Goodness of fit lag(s) for the Ljung-Box tests. Vector containing one or more positive integers. max(gof.lag) is the maximal lag in the acf and pacf plots.

how many lags to compute for acf and pacf? The default is as that of lag.max for acf.

y

a time series, currently a numeric vector.

ask

if TRUE, ask (using a menu) which plot to present. Otherwise just plot the selected plots. ask is ignored if only one plot is selected with argument plot.

plot

if TRUE, the default, produce diagnostic plots. If FALSE don't produce plots. Otherwise, a numeric vector of integers defining a subset of plots to consider, see Details.

std.resid

if TRUE standardise the ordinary residuals using the conditional standard deviations. NOTE: the default is currently FALSE but it may soon be changed to TRUE.

...

for mixAR_diag, passed on to tsdiag.

Details

It is recommended to use tsdiag. mixAR_diag is essentially deprecated and is still here for compatibility with old code. Moreover, the tsdiag method is more flexible. The only advantage of mixAR_diag is that it accepts also a list for argument model but this is equivalent to calling tsdiag with object = model$model.

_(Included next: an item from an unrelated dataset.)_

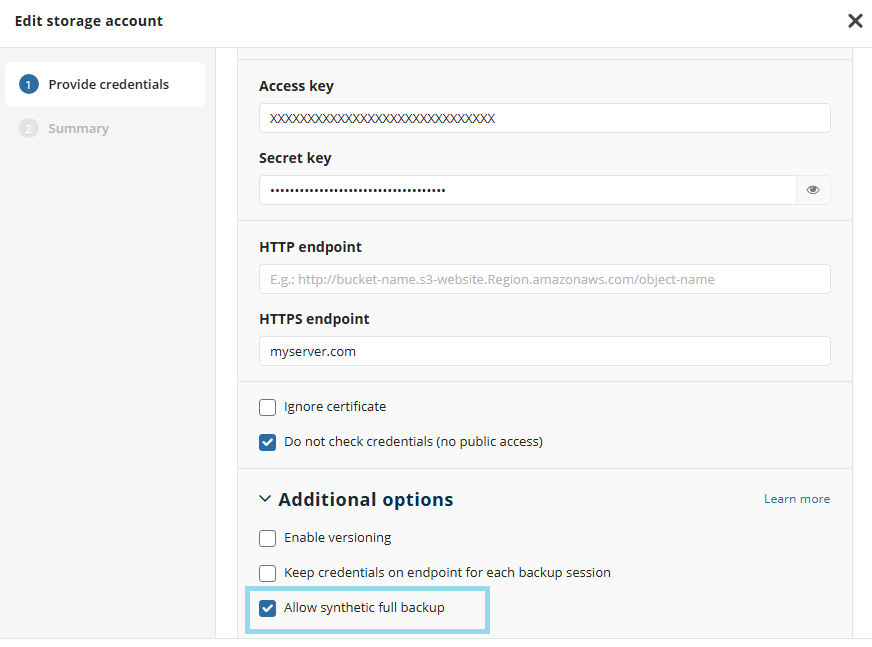The width and height of the screenshot is (872, 647).
Task: Click into the Secret key field
Action: click(x=527, y=190)
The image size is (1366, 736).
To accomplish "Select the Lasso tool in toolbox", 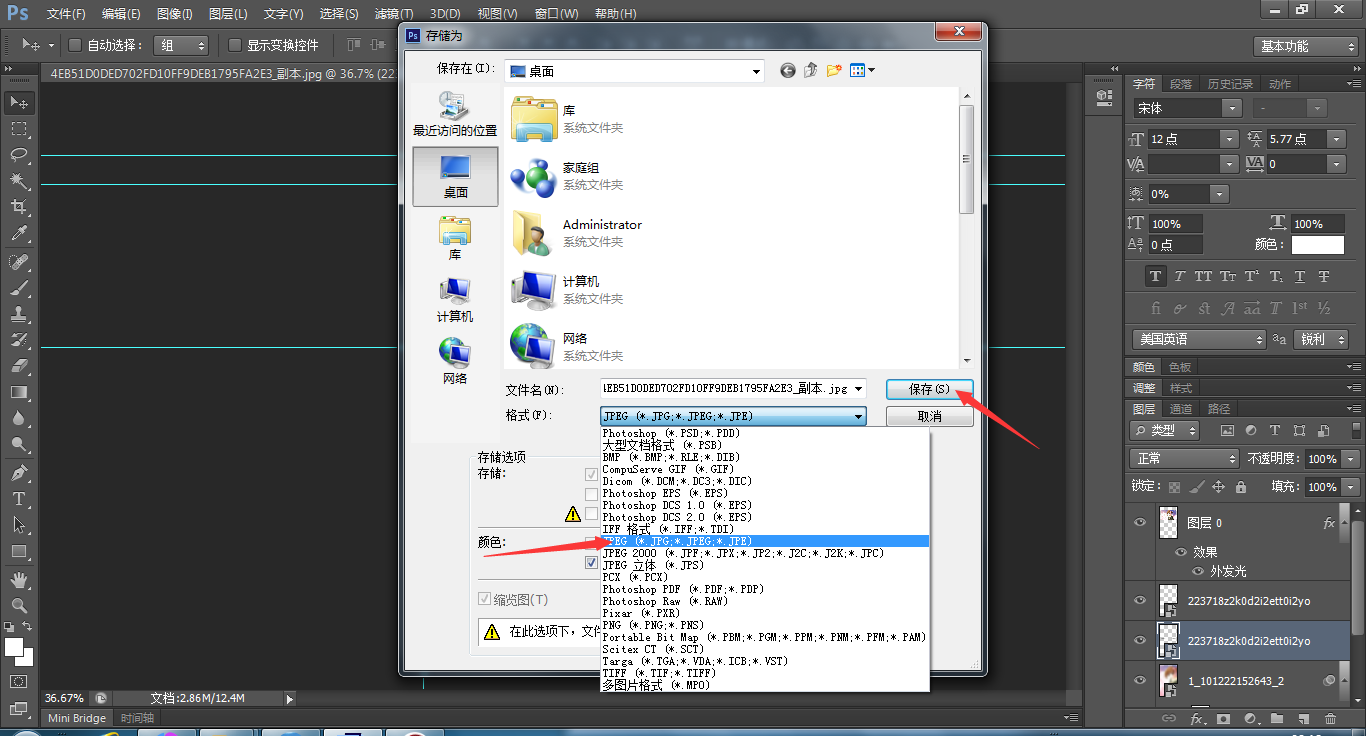I will pyautogui.click(x=19, y=155).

The function calculates several types of residuals, provides diagnostic plots for each of them, and returns numerical results. The following choices are currently available:

  1. ACF/PACF of residuals,

  2. ACF/PACF of U_residuals,

  3. ACF/PACF of tau_residuals,

  4. ACF/Histogram of tau_residuals.

In interactive sessions the user is presented with a menu to select plot(s) from the available ones. The choice can be restricted to a subset of them by giving argument plot a vector of integers. This is most useful to select a particular plot, with somethinng like plot = 2 in the call to tsdiag. plot is used as an index vector, so plot = -1 would remove the first item listed above from the offered alternatives.

Transformations on the data are performed, as described in Smith (1985).

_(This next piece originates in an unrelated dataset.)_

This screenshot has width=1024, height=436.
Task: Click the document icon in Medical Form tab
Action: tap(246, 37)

Four types of residuals are computed:

ordinary residuals

difference (possibly scaled) between observed values and point predictions.

U_residuals/PIT residuals

probability integral transform of the data using the CDF of the conditional distributions implied by the fitted model. For a good model these should resemble an IID sequence uniformly distributed on (0,1).

V_residuals

set of transformed U_residuals with the quantile function of the standard normal distribution (qnorm). For a good model these should resemble an IID sequence from N(0,1).

tau_residuals

These residuals are calculated as the component specific residual e_tk divided by its corresponding scale sigma_k, according to under which component y_t has largest density. Under correct model specification, these should be jointly Normal. Shapiro-Wilk test is performed on this set of residual to assess the hypothesis.

For all types of residual results for the Ljung-Box test are provided. This test is particularly relevant for the V- and tau-residuals. Kolmogorov-Smirnov test is carried out for the U_residuals to assess the hypothesis of uniform distribution. Shapiro-Wilk test of normality

is applied to V- and tau-residuals.

Value

returns invisibly a list with class "tsdiagMixAR", currently containing the following components:

residuals

ordinary residuals,

U_residuals

see Details,

V_residuals

see Details,

tau_residuals

see Details,

BIC

the value of the BIC criterion, a number.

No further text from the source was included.